Having read through the discussion, I would add one small sub-point to the 
discussion below.  Even those who understand the psychoacoustic arguments 
behind noise and dynamic range limits, i.e. noise integration in the cochlear 
filters, commonly refer to "hearing 10-15 dB below the noise floor” and to 
"limits of dynamic range at 19-20 bits” without specifying spectral dependency. 
 This is because the limit is normally understood to refer to audibility at any 
spectral frequency, with an implicit understanding that the region around 3-4 
kHz is most sensitive.   In other words, for unshaped noise, saying that it is 
below audibility means at all frequencies.  It’s likely that people in forums 
pick up on that usage, possibly without understanding it.

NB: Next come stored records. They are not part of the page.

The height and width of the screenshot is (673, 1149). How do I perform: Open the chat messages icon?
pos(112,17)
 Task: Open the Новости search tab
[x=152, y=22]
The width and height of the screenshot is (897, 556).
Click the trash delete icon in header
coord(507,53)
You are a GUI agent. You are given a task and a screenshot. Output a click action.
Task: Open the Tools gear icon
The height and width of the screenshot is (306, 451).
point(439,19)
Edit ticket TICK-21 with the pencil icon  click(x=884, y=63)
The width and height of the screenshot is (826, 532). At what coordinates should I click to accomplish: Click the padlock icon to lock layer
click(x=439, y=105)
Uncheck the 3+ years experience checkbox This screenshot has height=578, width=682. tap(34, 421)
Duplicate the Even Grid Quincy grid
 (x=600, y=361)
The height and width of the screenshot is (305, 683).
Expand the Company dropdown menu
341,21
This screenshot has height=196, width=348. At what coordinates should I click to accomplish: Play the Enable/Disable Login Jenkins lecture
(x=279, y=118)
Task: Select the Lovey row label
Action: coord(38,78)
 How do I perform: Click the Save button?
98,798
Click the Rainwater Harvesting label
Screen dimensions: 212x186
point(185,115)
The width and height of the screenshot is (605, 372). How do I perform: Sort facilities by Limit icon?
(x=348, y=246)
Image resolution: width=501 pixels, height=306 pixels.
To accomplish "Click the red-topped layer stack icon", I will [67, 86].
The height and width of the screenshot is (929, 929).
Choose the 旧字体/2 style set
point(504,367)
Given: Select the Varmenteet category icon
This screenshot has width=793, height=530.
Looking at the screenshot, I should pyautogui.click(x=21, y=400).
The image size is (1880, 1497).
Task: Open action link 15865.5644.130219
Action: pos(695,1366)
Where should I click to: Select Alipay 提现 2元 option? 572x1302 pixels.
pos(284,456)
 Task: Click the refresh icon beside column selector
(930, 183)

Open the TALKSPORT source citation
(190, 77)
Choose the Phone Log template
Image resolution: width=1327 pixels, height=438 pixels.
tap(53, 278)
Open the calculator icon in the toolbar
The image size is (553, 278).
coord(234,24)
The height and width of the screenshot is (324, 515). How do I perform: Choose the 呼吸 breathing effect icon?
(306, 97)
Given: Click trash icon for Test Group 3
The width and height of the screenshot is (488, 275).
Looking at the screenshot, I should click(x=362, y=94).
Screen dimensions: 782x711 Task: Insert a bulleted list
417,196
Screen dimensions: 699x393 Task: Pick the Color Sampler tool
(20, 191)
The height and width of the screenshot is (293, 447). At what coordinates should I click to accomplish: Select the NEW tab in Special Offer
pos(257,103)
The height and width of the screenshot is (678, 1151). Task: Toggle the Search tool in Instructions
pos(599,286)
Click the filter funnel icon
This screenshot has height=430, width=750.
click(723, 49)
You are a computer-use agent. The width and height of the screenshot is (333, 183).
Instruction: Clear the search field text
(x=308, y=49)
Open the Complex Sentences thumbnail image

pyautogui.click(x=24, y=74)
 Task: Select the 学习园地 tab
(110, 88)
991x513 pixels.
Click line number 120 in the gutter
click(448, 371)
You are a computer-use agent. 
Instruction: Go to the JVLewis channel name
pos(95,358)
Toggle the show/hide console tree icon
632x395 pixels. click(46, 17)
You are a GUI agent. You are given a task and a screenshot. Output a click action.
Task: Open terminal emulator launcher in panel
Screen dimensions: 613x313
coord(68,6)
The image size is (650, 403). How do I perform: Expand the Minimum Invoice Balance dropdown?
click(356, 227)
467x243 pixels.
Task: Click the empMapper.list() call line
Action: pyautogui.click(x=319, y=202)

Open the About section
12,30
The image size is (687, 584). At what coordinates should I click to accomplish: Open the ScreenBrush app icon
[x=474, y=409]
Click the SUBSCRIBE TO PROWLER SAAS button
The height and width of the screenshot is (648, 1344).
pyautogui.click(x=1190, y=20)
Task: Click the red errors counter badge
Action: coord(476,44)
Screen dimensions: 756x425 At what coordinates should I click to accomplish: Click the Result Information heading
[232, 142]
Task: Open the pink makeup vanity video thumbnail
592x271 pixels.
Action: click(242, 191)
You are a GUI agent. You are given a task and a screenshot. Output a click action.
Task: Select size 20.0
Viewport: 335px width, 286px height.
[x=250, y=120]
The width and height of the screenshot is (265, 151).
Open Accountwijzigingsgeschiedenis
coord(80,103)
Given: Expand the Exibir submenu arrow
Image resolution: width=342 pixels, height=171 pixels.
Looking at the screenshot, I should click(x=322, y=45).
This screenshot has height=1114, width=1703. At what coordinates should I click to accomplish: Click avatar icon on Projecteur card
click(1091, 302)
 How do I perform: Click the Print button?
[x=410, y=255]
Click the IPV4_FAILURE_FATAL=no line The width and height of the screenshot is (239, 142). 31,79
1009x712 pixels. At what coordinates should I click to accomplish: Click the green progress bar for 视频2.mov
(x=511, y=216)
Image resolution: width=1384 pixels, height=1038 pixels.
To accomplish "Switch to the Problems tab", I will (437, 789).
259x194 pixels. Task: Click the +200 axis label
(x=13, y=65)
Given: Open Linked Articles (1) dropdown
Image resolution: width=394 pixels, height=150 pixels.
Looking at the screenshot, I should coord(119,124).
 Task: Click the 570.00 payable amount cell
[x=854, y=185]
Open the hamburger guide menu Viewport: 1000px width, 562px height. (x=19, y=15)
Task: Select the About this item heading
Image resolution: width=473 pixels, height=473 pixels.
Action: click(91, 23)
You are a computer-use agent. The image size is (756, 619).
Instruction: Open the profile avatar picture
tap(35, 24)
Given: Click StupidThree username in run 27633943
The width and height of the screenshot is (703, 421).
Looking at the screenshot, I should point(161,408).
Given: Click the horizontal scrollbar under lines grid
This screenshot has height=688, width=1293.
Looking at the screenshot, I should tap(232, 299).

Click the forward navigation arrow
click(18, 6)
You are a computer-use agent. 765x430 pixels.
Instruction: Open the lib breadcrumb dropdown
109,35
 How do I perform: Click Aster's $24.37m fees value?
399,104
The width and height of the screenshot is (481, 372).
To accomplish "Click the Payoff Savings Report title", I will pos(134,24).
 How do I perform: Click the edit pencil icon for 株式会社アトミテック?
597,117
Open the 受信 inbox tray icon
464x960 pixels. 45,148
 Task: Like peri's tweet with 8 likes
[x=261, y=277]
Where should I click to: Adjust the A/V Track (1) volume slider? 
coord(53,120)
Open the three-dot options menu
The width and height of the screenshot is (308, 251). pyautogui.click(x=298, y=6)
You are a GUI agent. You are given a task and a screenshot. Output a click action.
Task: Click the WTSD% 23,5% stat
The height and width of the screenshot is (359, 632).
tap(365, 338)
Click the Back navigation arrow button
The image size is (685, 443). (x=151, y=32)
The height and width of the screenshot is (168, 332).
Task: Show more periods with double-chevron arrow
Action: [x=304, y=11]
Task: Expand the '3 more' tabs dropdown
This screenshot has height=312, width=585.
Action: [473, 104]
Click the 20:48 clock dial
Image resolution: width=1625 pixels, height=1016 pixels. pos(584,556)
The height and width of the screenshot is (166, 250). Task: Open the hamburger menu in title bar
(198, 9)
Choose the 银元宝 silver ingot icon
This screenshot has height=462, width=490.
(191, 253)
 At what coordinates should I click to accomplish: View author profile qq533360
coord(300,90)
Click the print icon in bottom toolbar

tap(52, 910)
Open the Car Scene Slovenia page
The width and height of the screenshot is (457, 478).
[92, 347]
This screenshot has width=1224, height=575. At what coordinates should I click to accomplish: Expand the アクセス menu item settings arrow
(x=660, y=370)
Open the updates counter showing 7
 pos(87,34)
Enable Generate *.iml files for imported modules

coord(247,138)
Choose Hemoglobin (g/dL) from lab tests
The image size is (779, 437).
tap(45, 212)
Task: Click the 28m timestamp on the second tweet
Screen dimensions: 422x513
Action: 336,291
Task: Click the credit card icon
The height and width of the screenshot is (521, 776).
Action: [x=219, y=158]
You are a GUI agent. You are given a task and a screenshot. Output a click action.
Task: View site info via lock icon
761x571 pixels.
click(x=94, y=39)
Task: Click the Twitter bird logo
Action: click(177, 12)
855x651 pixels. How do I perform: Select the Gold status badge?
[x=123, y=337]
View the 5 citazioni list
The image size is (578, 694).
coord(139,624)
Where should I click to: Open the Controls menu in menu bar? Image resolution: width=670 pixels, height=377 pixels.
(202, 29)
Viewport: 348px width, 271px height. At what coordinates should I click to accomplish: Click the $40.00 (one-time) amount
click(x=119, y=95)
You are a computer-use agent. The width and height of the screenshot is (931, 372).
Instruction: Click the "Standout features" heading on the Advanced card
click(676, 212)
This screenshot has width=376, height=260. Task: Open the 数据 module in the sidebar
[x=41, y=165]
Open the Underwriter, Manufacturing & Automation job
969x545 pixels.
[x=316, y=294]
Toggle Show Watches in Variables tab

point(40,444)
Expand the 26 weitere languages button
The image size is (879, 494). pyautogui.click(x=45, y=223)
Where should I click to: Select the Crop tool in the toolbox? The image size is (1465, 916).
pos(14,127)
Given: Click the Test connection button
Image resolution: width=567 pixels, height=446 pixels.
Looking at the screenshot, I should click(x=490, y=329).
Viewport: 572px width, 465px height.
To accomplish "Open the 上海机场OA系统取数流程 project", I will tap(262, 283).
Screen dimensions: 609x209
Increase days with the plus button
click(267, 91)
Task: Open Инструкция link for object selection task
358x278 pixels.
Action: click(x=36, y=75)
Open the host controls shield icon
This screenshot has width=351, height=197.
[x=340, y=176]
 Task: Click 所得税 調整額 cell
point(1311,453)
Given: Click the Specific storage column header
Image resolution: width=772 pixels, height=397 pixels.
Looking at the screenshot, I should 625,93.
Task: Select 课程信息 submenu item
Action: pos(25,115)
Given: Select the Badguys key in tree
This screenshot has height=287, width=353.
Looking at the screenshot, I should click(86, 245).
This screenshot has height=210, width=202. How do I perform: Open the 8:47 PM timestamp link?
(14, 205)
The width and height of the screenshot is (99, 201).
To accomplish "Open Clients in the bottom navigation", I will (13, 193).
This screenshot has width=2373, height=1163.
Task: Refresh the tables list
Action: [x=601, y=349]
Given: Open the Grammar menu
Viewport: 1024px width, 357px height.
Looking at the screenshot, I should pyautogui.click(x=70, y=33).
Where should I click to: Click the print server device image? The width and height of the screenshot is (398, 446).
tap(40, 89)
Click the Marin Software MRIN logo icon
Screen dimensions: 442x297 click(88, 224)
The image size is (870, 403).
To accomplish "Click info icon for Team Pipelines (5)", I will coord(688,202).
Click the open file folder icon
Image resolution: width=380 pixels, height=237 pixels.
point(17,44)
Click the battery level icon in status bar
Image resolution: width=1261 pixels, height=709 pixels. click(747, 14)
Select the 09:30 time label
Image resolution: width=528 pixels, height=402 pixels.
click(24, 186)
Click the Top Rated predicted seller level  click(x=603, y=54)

As far as measurements of how far “into the noise” we can hear, there aren’t a 
lot of good published numbers that I know of (having reviewed the subject a 
couple of years ago), but Bob Stuart and Peter Craven argue dynamic range and, 
to a certain extent, audibility below the noise floor in a couple of papers 
published in JAES in 2019.  They are based on psychoacoustic arguments as well 
as listening test results, the latter as part of their studio and lab work on 
MQA.  If interested, their (open access) papers are in the AES e-lib, “The 
Gentle Art of Dithering” and “A Hierarchical Approach for Audio Capture, 
Archive and Distribution”.


> On Jan 9, 2022, at 2:26 PM, Nigel Redmon <[email protected]> wrote:
> 
> OK, but you’re missing the fact we don’t listen to music at the top end of 
> that range. That is, you didn’t specify the noise floor level, so I can’t 
> give and exact max SPL from your “111 dB”, but suffice to say that no one is 
> listening anywhere near that top end of your range, not within tens of dB.
> 
> I don’t consider this a primary concern, just worth discussing as practical 
> limits—the fact our floor starts well above 0 dB SPL, and we don’t (can’t, 
> practically speaking) listen at 120+ dB SPL is worth say, especially for 
> those who don’t believe there are limit to hearing (I guess they don’t 
> consider the mass has to be displaced). But physical limitations of 
> electronics and hearing are foremost.
> 
>> The human hearing system can detect non-random signals well below the noise 
>> floor. I could not find any reference for how many dB below the noise floor 
>> we can hear, but even if I found some numbers they'd surely be frequency 
>> spectrum dependent.
> 
> The idea of hearing below the noise floor is used way to loosely, from my 
> observations of various forums. I’m not saying that you are making a mistake, 
> just taking the opportunity to express caveats that a lot of people don’t 
> consider.
> 
> First, people most often seem to make this claim with regards to dither, and 
> especially shaped dither—often something like “we can hear 20 dB below the 
> noise floor”. I agree with your comment about being spectrum dependent, but 
> I’ll just not that in context of shaped dither especially, the signals people 
> hear “20 dB below” are not 20 dB below at that part of the spectrum—the total 
> or average noise is considered.
> 
> Also, I see people assume that means we can hear 20 dB below *any* noise 
> floor. This is obviously not true. If you can't hear a signal at -20 dB SPL, 
> adding a noise floor 20 dB higher doesn’t make the signal hearable.